The Murdaughs have been trying to teach South Carolina a lesson for 70 years | Opinion

Alex Murdaugh unleashed another pack of lies in the Beaufort County Courthouse last week, but his whopper about family legacy should spur us to avoid the pain and suffering of future Alex Murdaughs.

The convicted killer of his wife and son yammered on for almost an hour at his sentencing hearing for a long string of financial crimes. Murdaugh was sentenced to 27 years in a plea deal accepted by all parties.

David Lauderdale
David Lauderdale

The 55-year-old son, grandson and great-grandson of powerful solicitors in these low reaches of the South Carolina Lowcountry doled out typical hogwash, like how deeply he cares for each of the poor clients he stole collectively millions of dollars from while acting as their trusted lawyer in civil cases.

But the part that made some of us gag was when he “expressed profound remorse and anger that his actions had slandered the legacy of his father and grandfather,” our John Monk and Ted Clifford reported.

“He described them as ‘fully and wholly committed to justice. Two men who were most honest and most decent … two men who would be devastated by what I have done.’ ”

His father, J. Randolph Murdaugh III, who was 14th Circuit solicitor from 1986 to 2006, was known as the best of the bunch but showed his colors on the night the Murdaugh mystique was blown up in a boat crash. Alex’s slain son Paul was charged with driving his father’s boat while drunk, hitting a pylon in the dead of night and killing one of the six passengers.

Alex and his father rushed to the hospital and began manipulating who would say what and who would say anything at all.

Immediately after the crash, the folks in rural Hampton County rose as one to say the Murdaughs always got away with everything by manipulating law enforcement and the courts, and that it would happen again, and they were sick of it.

That’s the Murdaugh legacy that Alex has ruined.

His grandfather, J. Randolph “Buster” Murdaugh Jr., who was solicitor from 1940 to 1986, was absolutely not wholly committed to justice.

And this is where we could learn a lesson today that South Carolina should have learned almost 70 years ago when solicitor Buster Murdaugh was indicted in a massive public corruption case called the Colleton Whiskey Conspiracy.

He got off, though testimony in the two-week federal trial in 1956 showed Buster Murdaugh to be up to his eyeballs in a case where law enforcement took payola to enable moonshiners to thrive.

Murdaugh was the only one found not guilty by a jury that heard evidence against some 30 defendants, including a sheriff, deputies and judges.

The conspiracy included fake raids on moonshine stills, which testimony showed was Murdaugh’s idea. A witness quoted him as saying: “For God’s sake make the raids even if you have to warn them in advance, catch them and set up fines. I’ll take care of them.”

# Collected material:
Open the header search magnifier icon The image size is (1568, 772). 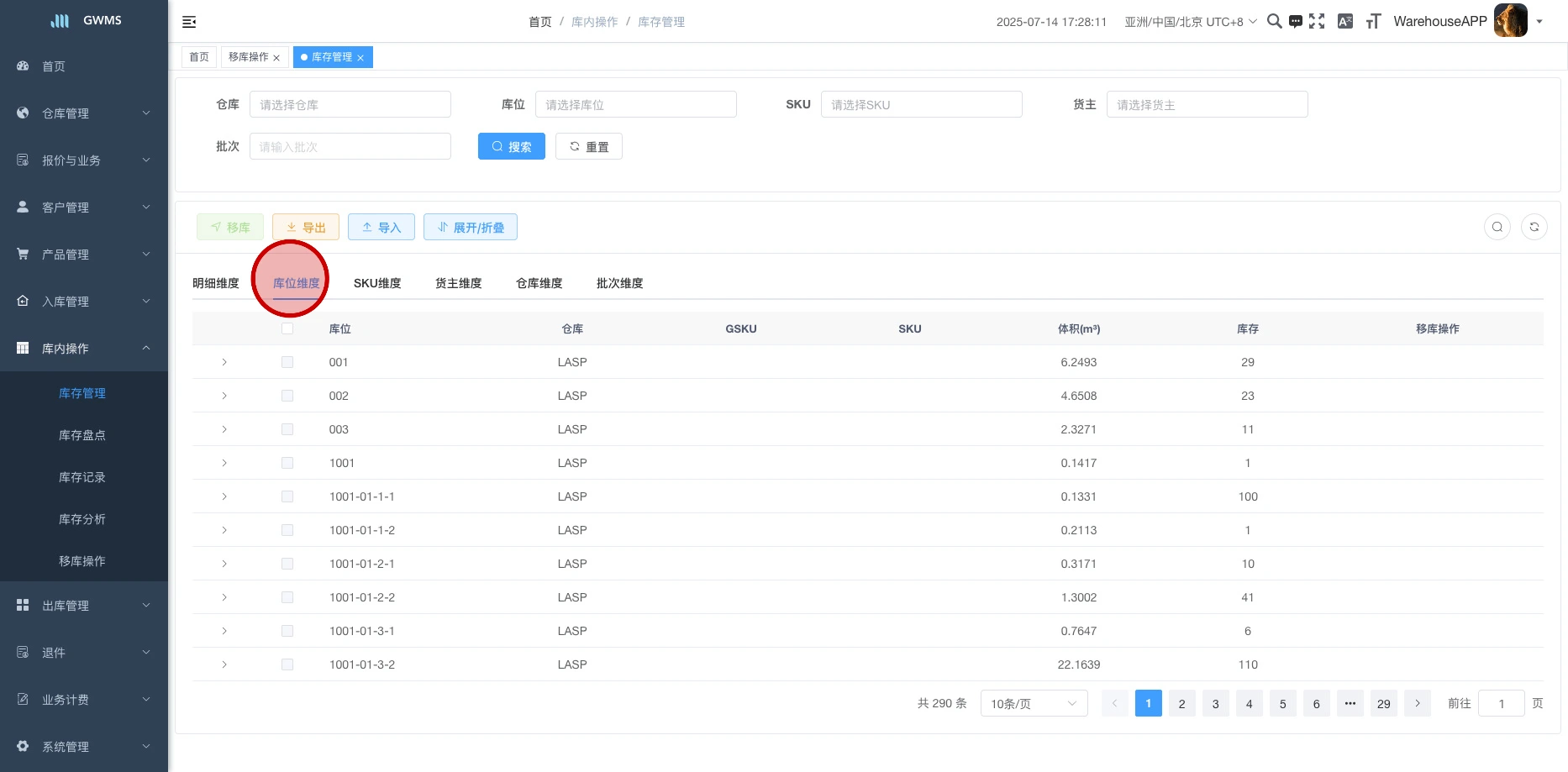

# Study questions:
#1 Repeat the opinion piece on the Murdaughs between "Immediately after the" and "sick of it.", inclusive, substituting "Beaufort County" for "Hampton County".
#2 According to the opinion piece on the Murdaughs, during which years was J. Randolph "Buster" Murdaugh Jr. solicitor?
None of the data above is needed.

# Expected results:
#1
Immediately after the crash, the folks in rural Beaufort County rose as one to say the Murdaughs always got away with everything by manipulating law enforcement and the courts, and that it would happen again, and they were sick of it.

#2 From 1940 to 1986.